🟡 What skills do you look for when hiring young people?
Arthur Sadoun, CEO of Publicis, said as well as being able to collaborate and work hard, it’s important to be nice. “I mean listening to others, not take credit for something, truly listening.” He says as the pressure mounts in the workplace and environments are becoming more competitive, it’s increasingly hard to show these qualities. The leaders also agreed that companies are currently in a period of hard transformation and the young need to demonstrate skills to match this. They need to be fluid and adaptable. “Transformation is hard and it’s about resilience,” said Sadoun. People who get knocked down need to be able to pick themselves up again. “When you find this kind of young talent they can go far.”
🟡 How can big companies be attractive to a generation that wants to work for environmentally sustainable companies?
Bas Burger from Global Services at BT made the point that if young people really want to have an impact on climate change then working for a big company will give them the opportunity to have the biggest influence. “Most of the large companies I know really want to educate people well, which will allow you to be more effective in a short period of time.” Brian Sikes, who leads Cargill’s global protein and salt businesses, stated that if a company acts responsibly and sustainably, they’re more likely to appeal to young people. The challenges industry is facing with climate change can be tackled more successfully with young people challenging them from inside the organisation.
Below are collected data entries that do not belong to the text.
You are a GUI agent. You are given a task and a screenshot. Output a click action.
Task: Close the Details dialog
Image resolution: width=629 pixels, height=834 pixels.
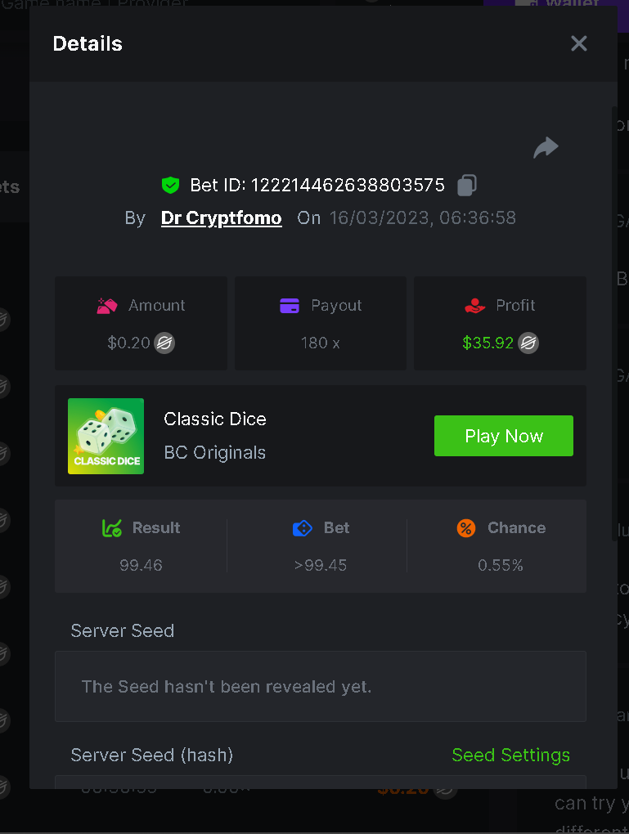pyautogui.click(x=579, y=44)
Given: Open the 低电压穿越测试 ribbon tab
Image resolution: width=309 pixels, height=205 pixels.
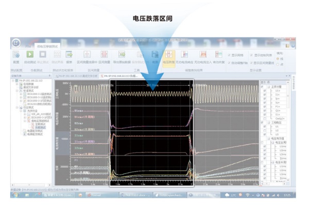Looking at the screenshot, I should tap(47, 46).
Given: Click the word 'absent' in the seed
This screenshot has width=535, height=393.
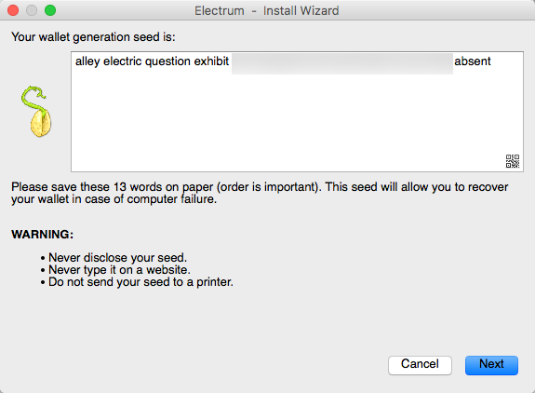Looking at the screenshot, I should click(473, 61).

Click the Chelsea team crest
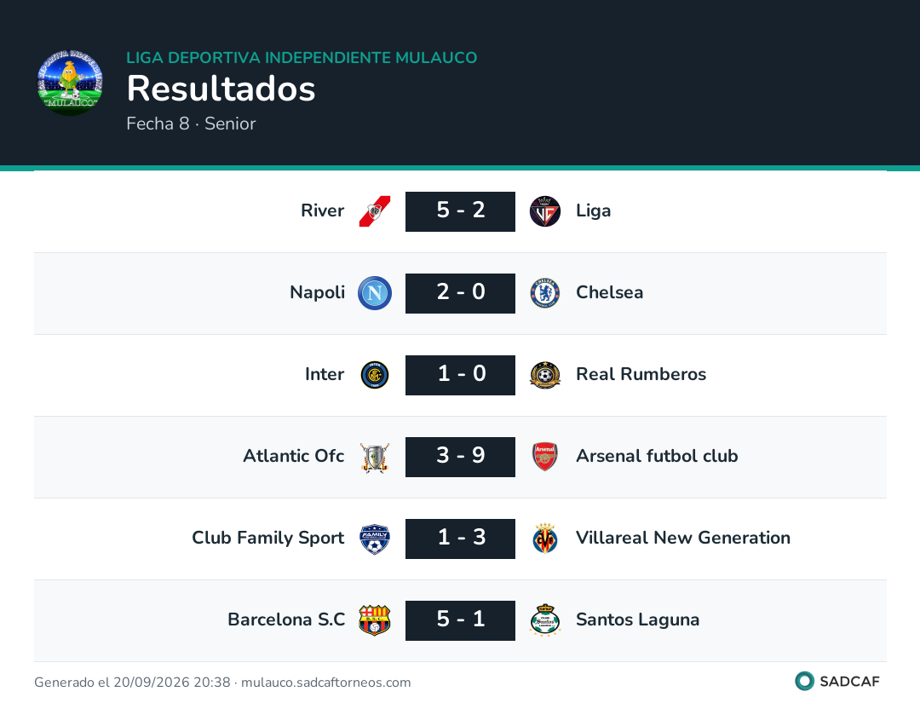pos(544,293)
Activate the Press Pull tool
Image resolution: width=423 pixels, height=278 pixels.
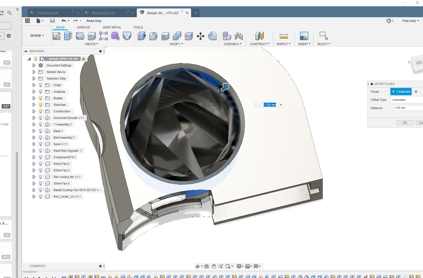(x=142, y=36)
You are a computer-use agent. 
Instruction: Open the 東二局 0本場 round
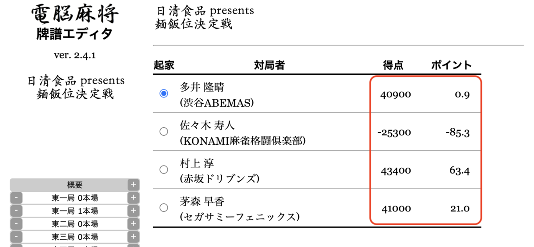[75, 224]
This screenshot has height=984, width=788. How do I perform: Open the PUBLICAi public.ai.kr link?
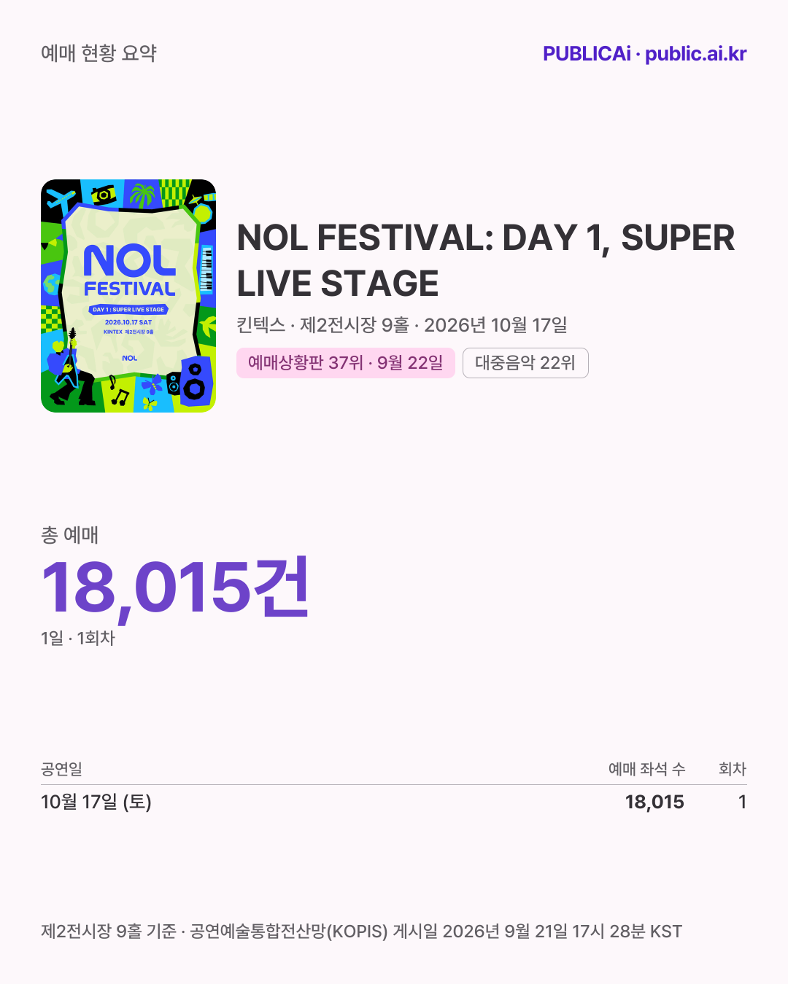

🟡 What new values can our generation bring to the table?
Nicola Sharon Mendelsohn from Facebook said ultimately young people have the power to make businesses better. “All the research tells us that the values you hold as a person is what you look for in a company.” She said the young are digital champions, skills that all companies currently need. “The youth of today also think globally,” an attitude that’s definitely changed in recent years. Their passion for diversity and inclusion is something that should be driving companies to reflect on and act on.
🟡 How fast is your company managing the transition to environmental sustainability?
Julie Teigland EY EMEIA Area Managing Partner, said her company has committed to be carbon neutral by 2020. But she also stressed that a carbon footprint of a professional services company is very different to that of a manufacturing company – so each business needs to think about their own situation carefully.
🟡 What compromises do big companies have to make to tackle climate change?
All of the leaders agreed that big companies need to make commitments not compromises. But for the Adecco Group, which serves 100,000 enterprises every day, the biggest challenge is time. Alain Dehaze asked why companies aren’t all acting now. “We don’t yet have the technology. We need time to research and develop the solution.” He said that’s where young people can play a role. They are needed to be innovative and push the boundaries so climate change can be tackled effectively.